Arteria pun merasa keberatan saat pemerintah memberikan keterangan dalam sidang sebelumnya dengan mengutip sejumlah putusan MK terkait syarat pencalonan kepala daerah. Menurutnya, pemerintah dalam menyajikan keterangan kepada MK juga melihat suasana kebatinan faktual, yakni hampir semua fraksi setuju untuk menolak syarat DPR harus mundur itu

Perludem Prediksi Bakal Ada Calon Tunggal di 31 Daerah

Jauh sebelumnya, Perkumpulan untuk Pemilu dan Demokrasi (Perludem) sudah memprediksi bahwa akan ada calon tunggal di 31 daerah yang menggelar Pilkada 2020 secara serentak. Riset tersebut dilakukan Perludem berdasarkan dinamika politik yang berkembang hingga hari ini.

Direktur Eksekutif Perludem Titi Anggraini menjelaskan bahwa angka tersebut sangat mungkin berubah. Sebab proses pencalonan masih berlangsung hingga ditutup pada Rabu (23/9).

Menurut Titi, sejumlah daerah yang diprediksi hanya akan memiliki calon tunggal itu di antaranya Kota Semarang, Solo, Kebumen, Grobogan, Sragen, Wonosobo, Ngawi, Wonogiri, Banyuwangi, Blitar, Kabupaten Semarang, Kediri, Botolali, Klaten, Gowa, Sopeng, Gunung Sitoli, Balikpapan, Buru Selatan, dan Pematang Siantar.
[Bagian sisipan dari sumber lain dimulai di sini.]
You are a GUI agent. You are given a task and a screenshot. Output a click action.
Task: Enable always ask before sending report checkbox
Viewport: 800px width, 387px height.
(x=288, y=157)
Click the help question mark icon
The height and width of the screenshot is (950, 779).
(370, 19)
Titi tak menyebutkan semua nama yang berpotensi menjadi calon tunggal. Namun di Kota Solo, ia menyebut ada nama Gibran Rakabuming Raka yang merupakan putra Presiden RI Joko Widodo (Jokowi).

“Calon tunggal dan dinasti politik memang tak dilarang dalam konstitusi di Indonesia. Namun praktik ini perlu diimbangi agar demokrasi tetap berjalan secara adil bagi setiap warga negara,” kata Titi dalam diskusi virtual "Pilkada, Antara Dinasti dengan Kotak Kosong" yang digelar Perludem, Selasa (4/8).

"Bukan hanya kedaulatan rakyat, tapi kesetaraan politik. Bukan sekadar membolehkan orang untuk maju dan berkompetisi, tapi memastikan kompetisinya berjalan dengan adil dan setara.”

Titi menyebut tak ada cara lain mengimbangi praktik calon tunggal dengan menghadirkan kandidat alternatif. Menurut Titi, langkah ini bisa dipermudah dengan mengubah beberapa regulasi. Ia mencontohkan penyerentakan pilkada dengan pemilihan anggota DPRD. Terlebih lagi jika ambang batas pencalonan kepala daerah dihapus.

"Akan mendorong terciptanya koalisi yang lahir secara alamiah, meski tidak ada ambang batas pencalonan. Karena partai akan berpikir untuk mengusung calon yang bisa menarik suara dan berpotensi memenangkan partai," ujarnya.